▶ **Task brief**: Write out the listing beneath this instruction in its entirety, exactly as it reads.

▶ **Input for this task**:
====================

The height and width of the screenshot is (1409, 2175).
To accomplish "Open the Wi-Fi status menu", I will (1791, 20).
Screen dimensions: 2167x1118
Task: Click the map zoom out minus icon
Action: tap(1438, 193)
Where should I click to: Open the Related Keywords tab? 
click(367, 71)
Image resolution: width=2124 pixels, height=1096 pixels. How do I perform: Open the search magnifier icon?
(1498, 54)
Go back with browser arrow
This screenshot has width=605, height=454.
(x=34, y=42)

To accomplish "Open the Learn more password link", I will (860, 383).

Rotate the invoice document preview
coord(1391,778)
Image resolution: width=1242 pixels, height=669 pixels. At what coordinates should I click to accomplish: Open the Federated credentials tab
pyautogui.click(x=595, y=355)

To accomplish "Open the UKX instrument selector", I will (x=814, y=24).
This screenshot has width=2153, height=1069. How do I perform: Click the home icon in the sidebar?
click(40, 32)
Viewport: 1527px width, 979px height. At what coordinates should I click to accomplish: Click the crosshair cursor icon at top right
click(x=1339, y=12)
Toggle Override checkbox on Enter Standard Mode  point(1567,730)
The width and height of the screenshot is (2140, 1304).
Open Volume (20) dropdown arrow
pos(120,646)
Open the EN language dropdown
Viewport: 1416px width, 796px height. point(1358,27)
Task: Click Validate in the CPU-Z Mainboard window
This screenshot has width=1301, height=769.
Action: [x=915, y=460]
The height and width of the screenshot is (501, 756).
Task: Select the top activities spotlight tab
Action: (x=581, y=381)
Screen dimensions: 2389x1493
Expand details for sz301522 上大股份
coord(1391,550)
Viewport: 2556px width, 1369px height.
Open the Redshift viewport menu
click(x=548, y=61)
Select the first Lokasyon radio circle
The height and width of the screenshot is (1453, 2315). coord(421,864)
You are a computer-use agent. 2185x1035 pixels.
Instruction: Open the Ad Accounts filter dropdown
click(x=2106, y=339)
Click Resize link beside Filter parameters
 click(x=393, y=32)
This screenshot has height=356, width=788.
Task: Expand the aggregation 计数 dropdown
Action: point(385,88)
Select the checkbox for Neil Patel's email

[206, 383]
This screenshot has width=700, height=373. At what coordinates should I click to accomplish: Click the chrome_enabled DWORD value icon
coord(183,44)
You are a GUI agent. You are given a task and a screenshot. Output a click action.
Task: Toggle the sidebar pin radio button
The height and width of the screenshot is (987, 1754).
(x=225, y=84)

====================

▶ **Result for this exercise**:
The height and width of the screenshot is (1409, 2175).
To accomplish "Open the Wi-Fi status menu", I will (1791, 20).
Screen dimensions: 2167x1118
Task: Click the map zoom out minus icon
Action: tap(1438, 193)
Where should I click to: Open the Related Keywords tab? 
click(367, 71)
Image resolution: width=2124 pixels, height=1096 pixels. How do I perform: Open the search magnifier icon?
(1498, 54)
Go back with browser arrow
This screenshot has width=605, height=454.
(x=34, y=42)

To accomplish "Open the Learn more password link", I will (860, 383).

Rotate the invoice document preview
coord(1391,778)
Image resolution: width=1242 pixels, height=669 pixels. At what coordinates should I click to accomplish: Open the Federated credentials tab
pyautogui.click(x=595, y=355)

To accomplish "Open the UKX instrument selector", I will (x=814, y=24).
This screenshot has width=2153, height=1069. How do I perform: Click the home icon in the sidebar?
click(40, 32)
Viewport: 1527px width, 979px height. At what coordinates should I click to accomplish: Click the crosshair cursor icon at top right
click(x=1339, y=12)
Toggle Override checkbox on Enter Standard Mode  point(1567,730)
The width and height of the screenshot is (2140, 1304).
Open Volume (20) dropdown arrow
pos(120,646)
Open the EN language dropdown
Viewport: 1416px width, 796px height. point(1358,27)
Task: Click Validate in the CPU-Z Mainboard window
This screenshot has width=1301, height=769.
Action: [x=915, y=460]
The height and width of the screenshot is (501, 756).
Task: Select the top activities spotlight tab
Action: (x=581, y=381)
Screen dimensions: 2389x1493
Expand details for sz301522 上大股份
coord(1391,550)
Viewport: 2556px width, 1369px height.
Open the Redshift viewport menu
click(x=548, y=61)
Select the first Lokasyon radio circle
The height and width of the screenshot is (1453, 2315). coord(421,864)
You are a computer-use agent. 2185x1035 pixels.
Instruction: Open the Ad Accounts filter dropdown
click(x=2106, y=339)
Click Resize link beside Filter parameters
 click(x=393, y=32)
This screenshot has height=356, width=788.
Task: Expand the aggregation 计数 dropdown
Action: point(385,88)
Select the checkbox for Neil Patel's email

[206, 383]
This screenshot has width=700, height=373. At what coordinates should I click to accomplish: Click the chrome_enabled DWORD value icon
coord(183,44)
You are a GUI agent. You are given a task and a screenshot. Output a click action.
Task: Toggle the sidebar pin radio button
The height and width of the screenshot is (987, 1754).
(x=225, y=84)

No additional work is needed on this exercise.